- **TASK REQUIREMENTS**
Rewrite the data from the line that contains "Open 一站式AI平台 menu item" through the end, changing "menu item" to "navigation tab" and keeping everything else the same. Leave out the pictures.

- **DATA FOR PROCESSING**
⁂

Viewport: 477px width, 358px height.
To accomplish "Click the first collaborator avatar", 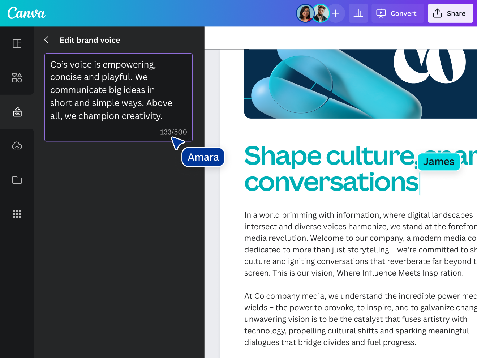I will (305, 13).
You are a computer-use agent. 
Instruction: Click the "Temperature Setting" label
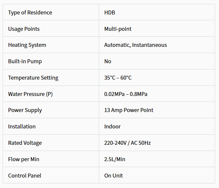33,78
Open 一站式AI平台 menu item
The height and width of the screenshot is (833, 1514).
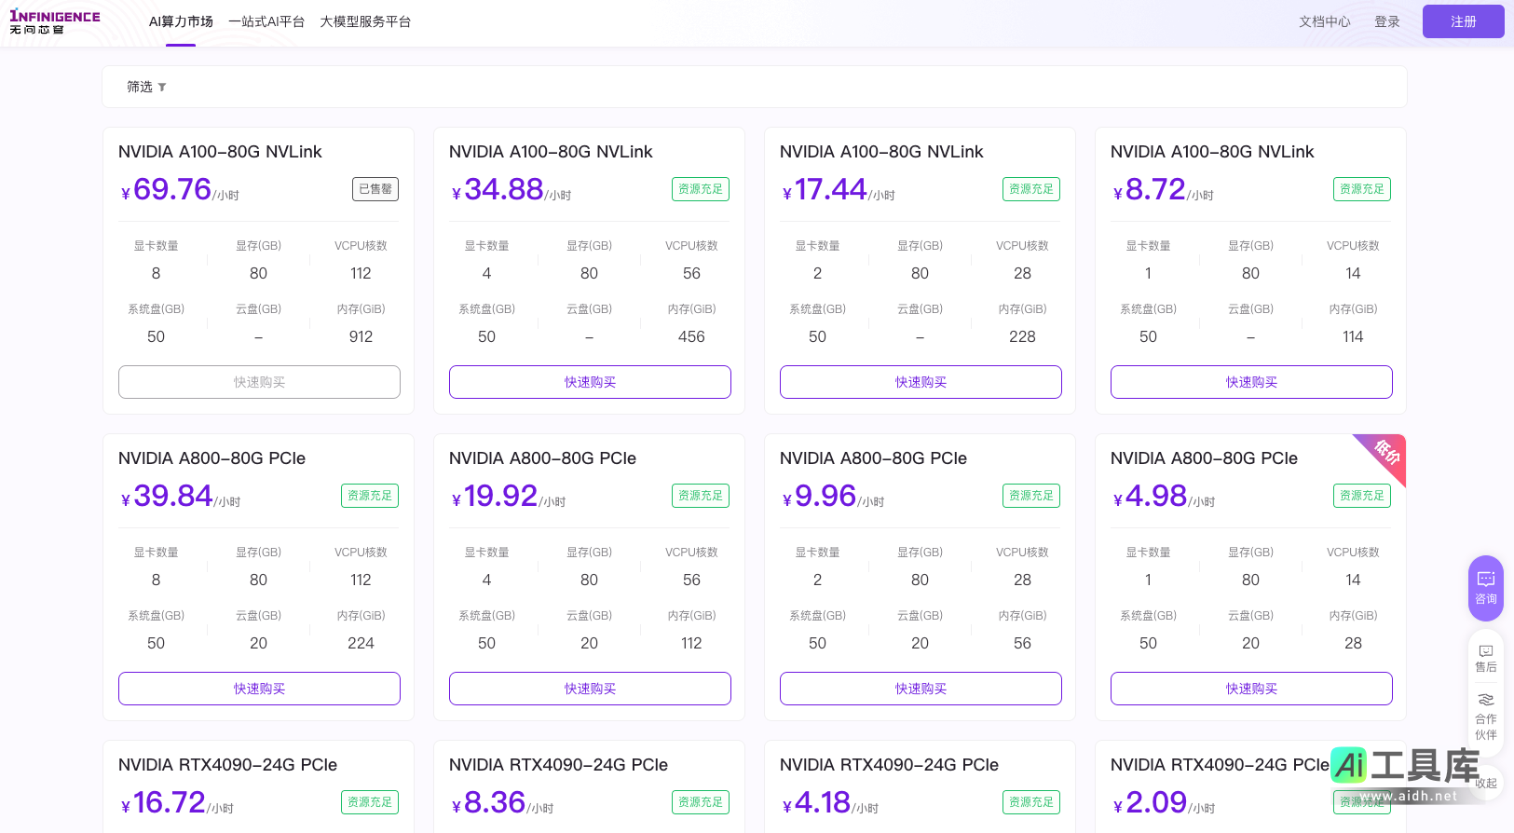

⁂

- **WRITTEN RESPONSE**
Open 一站式AI平台 navigation tab
The height and width of the screenshot is (833, 1514).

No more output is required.